TASK TO COMPLETE :: Reproduce the entries so that every line matches the original exactly.

━━━ PROVIDED DATA

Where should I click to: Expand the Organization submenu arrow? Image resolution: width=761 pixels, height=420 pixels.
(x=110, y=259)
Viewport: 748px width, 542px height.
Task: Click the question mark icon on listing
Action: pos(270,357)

━━━━━━

TASK ANSWER ::
Where should I click to: Expand the Organization submenu arrow? Image resolution: width=761 pixels, height=420 pixels.
(x=110, y=259)
Viewport: 748px width, 542px height.
Task: Click the question mark icon on listing
Action: pos(270,357)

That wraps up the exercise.